[What you need to do] Format the listing below as a numbered list, leaving out any blank lines.

[Start]

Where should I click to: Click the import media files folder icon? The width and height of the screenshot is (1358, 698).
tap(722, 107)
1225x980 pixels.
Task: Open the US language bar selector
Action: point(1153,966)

[End]

[Written reply]
1. Where should I click to: Click the import media files folder icon? The width and height of the screenshot is (1358, 698).
2. tap(722, 107)
3. 1225x980 pixels.
4. Task: Open the US language bar selector
5. Action: point(1153,966)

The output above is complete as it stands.